To thrive in the 21st century workforce, all students will need strong STEM and computational thinking skills. How will K–12 education need to change to make sure students have these skills?
On September 18–20, over 200 researchers and educators funded by the National Science Foundation (NSF) STEM + Computing K–12 Education (STEM+C) program met in Alexandria, VA to examine this question. Led by the NSF, and co-chaired and hosted by EDC’s Joyce Malyn-Smith and Sarita Pillai, the “Reconceptualizing Learning and Teaching Summit” spotlighted the STEM+C program’s impacts and engaged participants in discussing the future of education.
“The summit was a real collaboration between NSF leaders and the STEM+C community,” said Malyn-Smith, an EDC distinguished scholar and advisor. “Researchers and program officers dug deeply into findings on effective strategies to help teachers use STEM+C to excite and inspire students, build students’ problem-solving skills, and prepare students for any career they wish to pursue.”

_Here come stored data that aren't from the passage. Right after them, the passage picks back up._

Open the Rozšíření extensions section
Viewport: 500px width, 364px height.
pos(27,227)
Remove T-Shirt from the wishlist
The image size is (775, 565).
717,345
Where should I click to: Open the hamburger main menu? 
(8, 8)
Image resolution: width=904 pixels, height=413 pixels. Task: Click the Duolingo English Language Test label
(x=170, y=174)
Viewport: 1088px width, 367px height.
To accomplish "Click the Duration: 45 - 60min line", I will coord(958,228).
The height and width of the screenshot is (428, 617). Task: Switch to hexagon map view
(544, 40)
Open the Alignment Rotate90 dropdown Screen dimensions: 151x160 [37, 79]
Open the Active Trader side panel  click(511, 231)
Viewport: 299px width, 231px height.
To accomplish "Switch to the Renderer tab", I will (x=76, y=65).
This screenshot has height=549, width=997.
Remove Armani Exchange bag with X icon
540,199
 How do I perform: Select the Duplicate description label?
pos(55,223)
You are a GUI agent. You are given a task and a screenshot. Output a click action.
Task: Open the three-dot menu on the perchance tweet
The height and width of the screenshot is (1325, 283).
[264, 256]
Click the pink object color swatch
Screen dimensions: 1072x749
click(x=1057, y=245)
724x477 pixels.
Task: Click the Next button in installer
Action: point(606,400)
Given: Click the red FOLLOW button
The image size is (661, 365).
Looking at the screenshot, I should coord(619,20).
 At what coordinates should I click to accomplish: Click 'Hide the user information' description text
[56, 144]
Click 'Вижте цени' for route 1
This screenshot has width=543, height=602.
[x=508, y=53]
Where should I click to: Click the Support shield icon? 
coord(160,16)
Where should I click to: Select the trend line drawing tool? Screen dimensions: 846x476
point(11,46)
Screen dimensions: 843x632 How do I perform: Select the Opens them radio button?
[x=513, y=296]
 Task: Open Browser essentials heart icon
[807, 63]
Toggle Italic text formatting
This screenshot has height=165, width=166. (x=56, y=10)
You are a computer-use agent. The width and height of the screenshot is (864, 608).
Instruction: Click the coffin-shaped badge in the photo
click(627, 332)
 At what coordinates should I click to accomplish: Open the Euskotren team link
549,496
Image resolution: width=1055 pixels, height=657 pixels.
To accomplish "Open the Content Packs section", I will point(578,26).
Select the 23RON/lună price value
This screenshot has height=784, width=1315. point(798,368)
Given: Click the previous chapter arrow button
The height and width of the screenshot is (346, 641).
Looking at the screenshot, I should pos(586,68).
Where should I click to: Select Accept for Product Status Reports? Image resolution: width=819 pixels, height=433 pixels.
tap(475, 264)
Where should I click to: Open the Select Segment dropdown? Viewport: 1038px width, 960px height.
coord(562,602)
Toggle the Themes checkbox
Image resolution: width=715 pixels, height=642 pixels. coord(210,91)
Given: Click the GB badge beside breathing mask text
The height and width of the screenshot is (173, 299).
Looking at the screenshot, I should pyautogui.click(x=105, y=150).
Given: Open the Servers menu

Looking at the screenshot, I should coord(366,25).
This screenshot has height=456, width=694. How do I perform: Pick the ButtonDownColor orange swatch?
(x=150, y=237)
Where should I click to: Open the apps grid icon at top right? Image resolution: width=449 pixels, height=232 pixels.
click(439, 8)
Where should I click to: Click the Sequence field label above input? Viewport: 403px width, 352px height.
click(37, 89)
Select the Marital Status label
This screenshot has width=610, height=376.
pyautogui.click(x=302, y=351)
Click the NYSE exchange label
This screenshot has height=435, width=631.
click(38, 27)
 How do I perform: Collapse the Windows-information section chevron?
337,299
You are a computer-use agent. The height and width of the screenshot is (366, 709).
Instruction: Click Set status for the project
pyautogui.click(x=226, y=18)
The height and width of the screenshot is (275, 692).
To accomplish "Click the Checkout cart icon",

A few highlights from the summit follow:
- Sessions by over 60 STEM+C researchers from across the United States who shared findings on a wide range of topics, including agriculture and computer science, programming for students who are visually impaired, and equitable access to high-quality STEM+C learning
- Presentations by NSF leaders Sylvia James, Karen Marrongelle, and Arlene de Strulle (STEM+C program lead)
- A keynote panel, “International, Statewide, and Local STEM+C Impacts,” that featured Heidi Schweingruber, Stefania Bocconi, Lauren Birney, and Anne DeMallie
“I very much enjoyed the summit,” said Jessica F. Shumway, a STEM+C project co-principal investigator, assistant professor at Utah State University, and author of the Number Sense Routines series. “It has been a fabulous learning and thinking experience.”